§ **The task**
Between the lines holding "Viewport: 841px width, 714px" and "point(1385,118)", inclusive, reproduce every line, requests included, but scale each coordinate in the answers by 0.7 and round it to a whole number, with halves rounded up.

§ **Exercise data**
=======

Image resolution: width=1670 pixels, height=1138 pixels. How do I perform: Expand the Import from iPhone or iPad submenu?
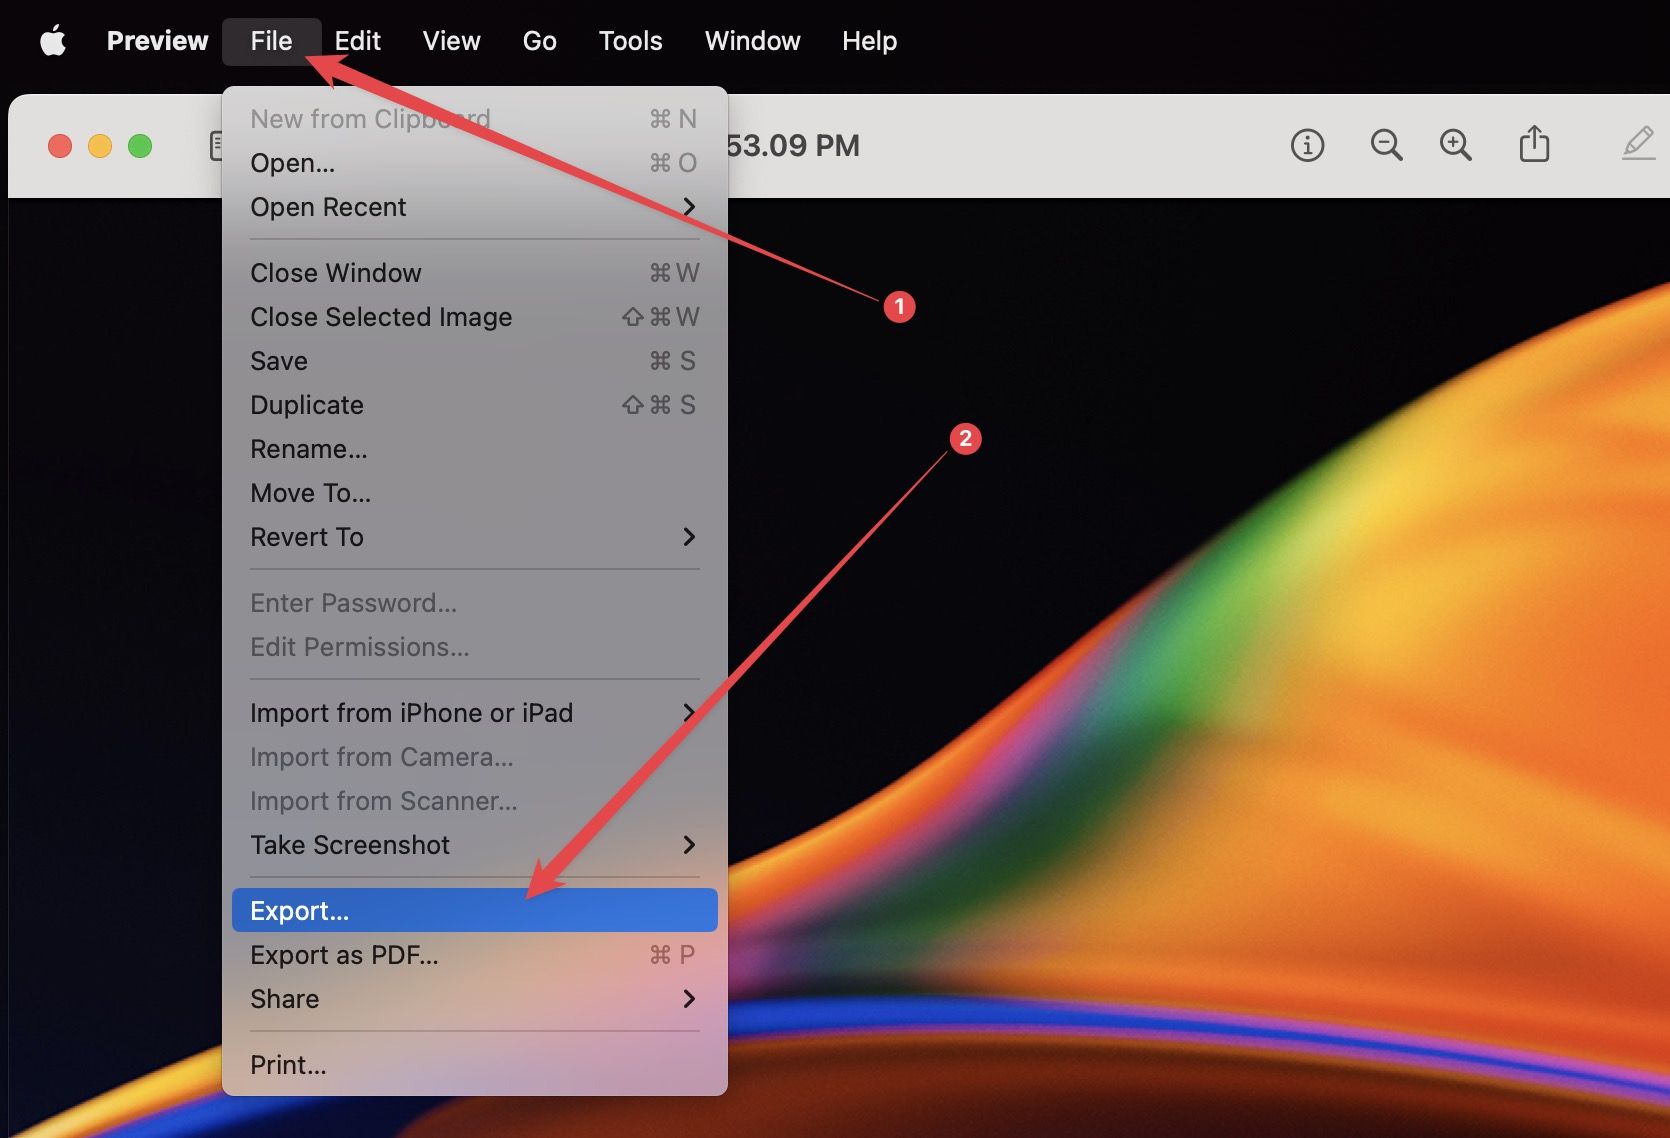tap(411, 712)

=======

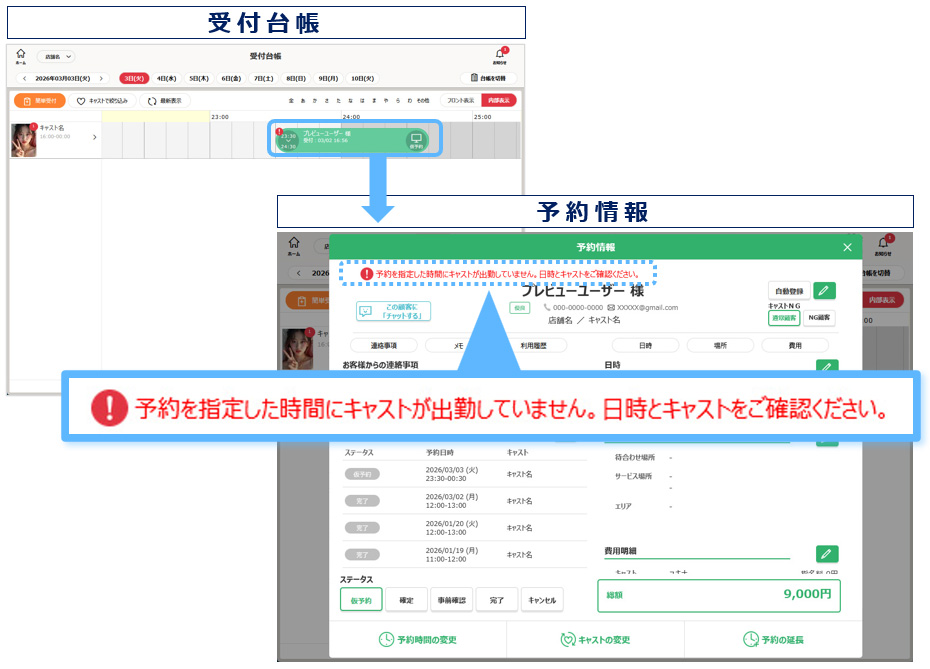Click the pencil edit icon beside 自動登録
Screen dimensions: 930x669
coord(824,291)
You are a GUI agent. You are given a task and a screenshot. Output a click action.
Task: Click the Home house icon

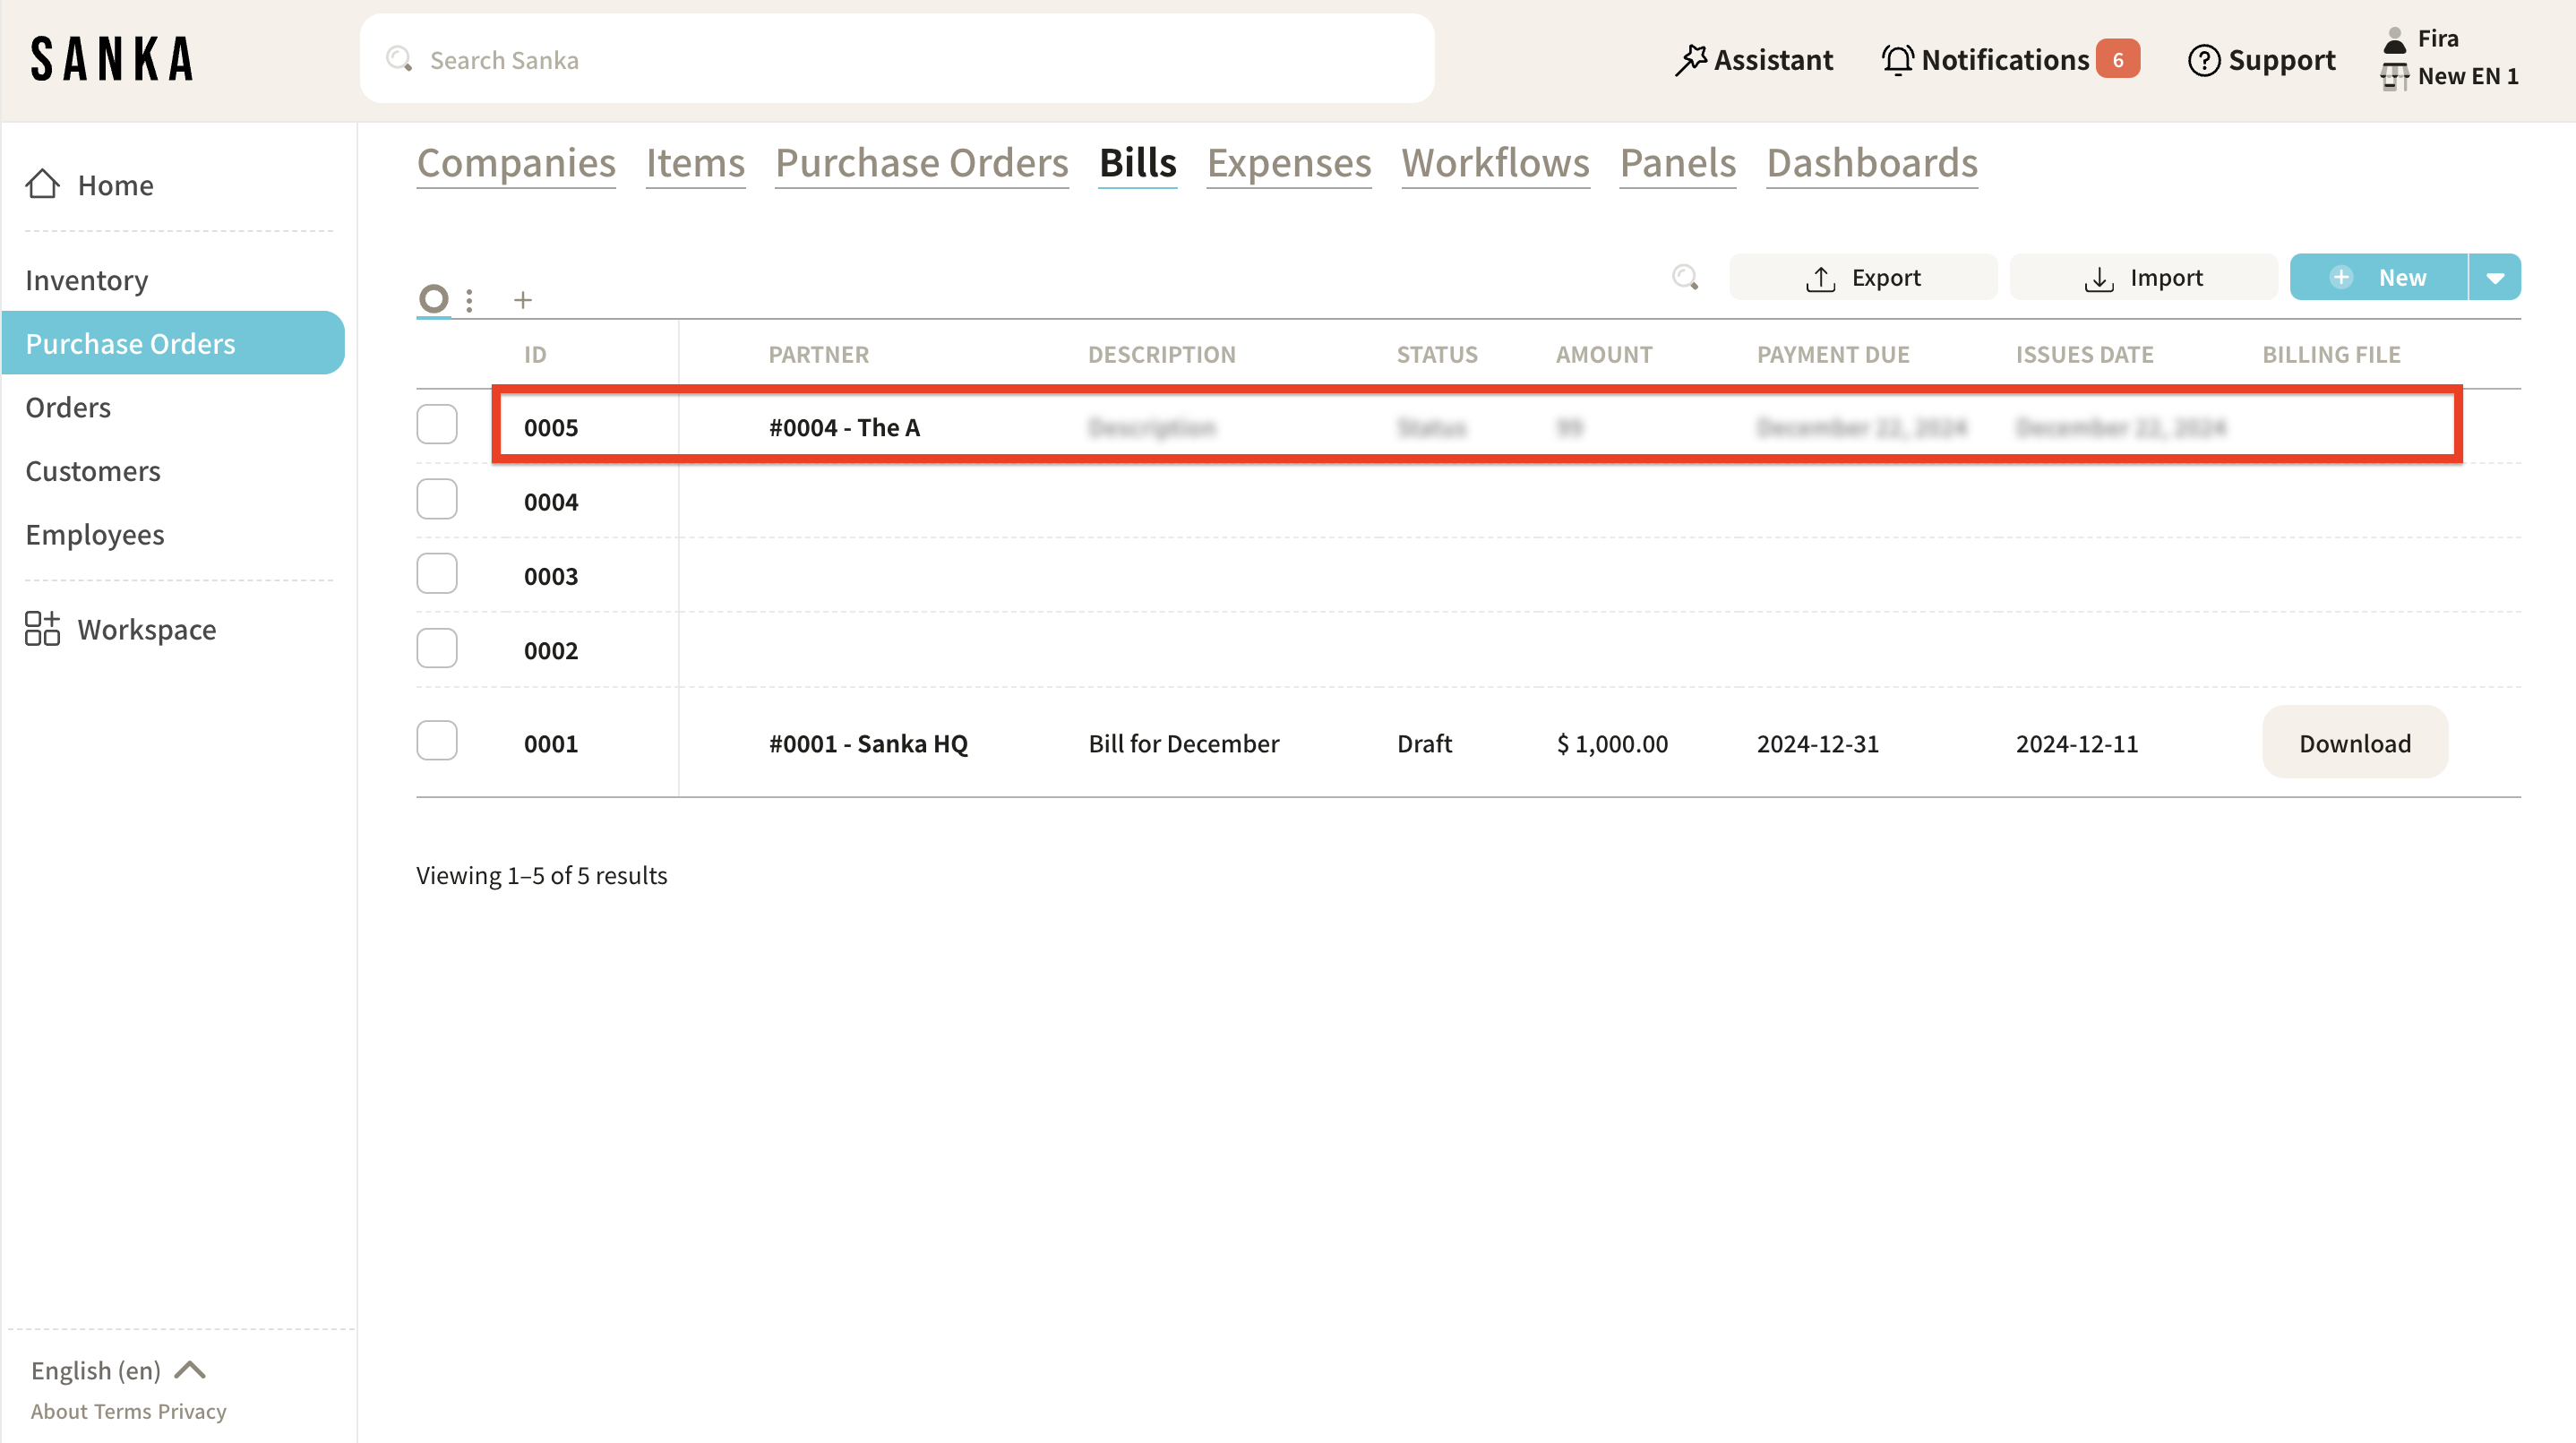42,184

=======

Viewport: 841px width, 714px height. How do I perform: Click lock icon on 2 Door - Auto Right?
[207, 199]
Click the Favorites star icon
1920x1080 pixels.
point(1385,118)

=======

§ **Solution to the exercise**
Viewport: 841px width, 714px height. How do I perform: Click lock icon on 2 Door - Auto Right?
[145, 139]
Click the Favorites star icon
1920x1080 pixels.
point(970,83)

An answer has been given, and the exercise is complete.